(きたおとろ/1958年、福岡県生まれ。法政大学卒業後、フリーターを経てライターに。『裁判長! ここは懲役4年でどうすか』、『猟師になりたい!』、『夕陽に赤い町中華』、『愛と情熱の山田うどん まったく天下をねらわない地方豪族チェーンの研究』(共著)など著書多数。)

裁判傍聴、町中華、山田うどん……。ノンフィクションライターの北尾トロさんは雑誌連載や著書を通じて、世にさまざまなブームを巻き起こしてきた。68歳の今も、精力的に現場取材を続けている。
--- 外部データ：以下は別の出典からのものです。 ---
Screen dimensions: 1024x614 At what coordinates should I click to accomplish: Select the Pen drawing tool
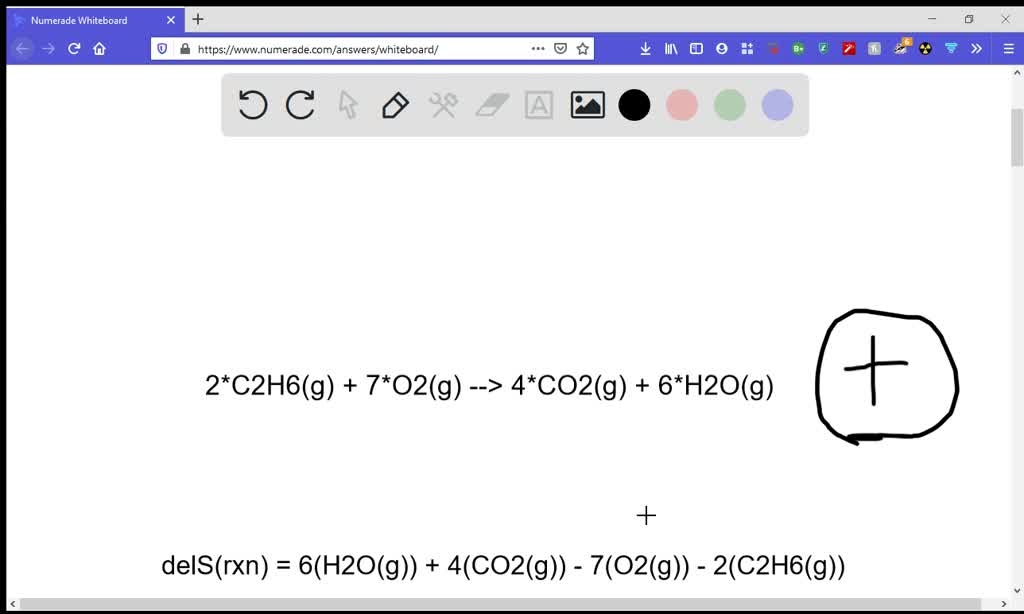tap(395, 104)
1958年1月23日生まれ。本名は伊藤秀樹。幼少期は父母と3歳下の妹と共に、九州各地を転々とした。
親父が「全農」の前身の全国販売農業協同組合連合会で働いていて、転勤族だったんです。僕が博多で生まれてしばらくして宮崎へ移り、数カ月で博多へ戻ってきて、今度は北九州市の小倉へ。そして、小学校に上がったところでまたまた博多、また小倉。ずっと社宅暮らしでした。
子供時代の一番思い出深い家は、北九州の母の実家ですね。祖父が門司港の栄町銀天街というアーケード商店街で、松葉屋という和菓子屋を営んでいたんです。1階は売り場で、2階では職人さんたちが饅頭やカステラなどを作っている。職人さんたちの仕事を見るのが大好きで、「どうやって作るの?」と話を聞いたのが僕の人生初取材かもしれません。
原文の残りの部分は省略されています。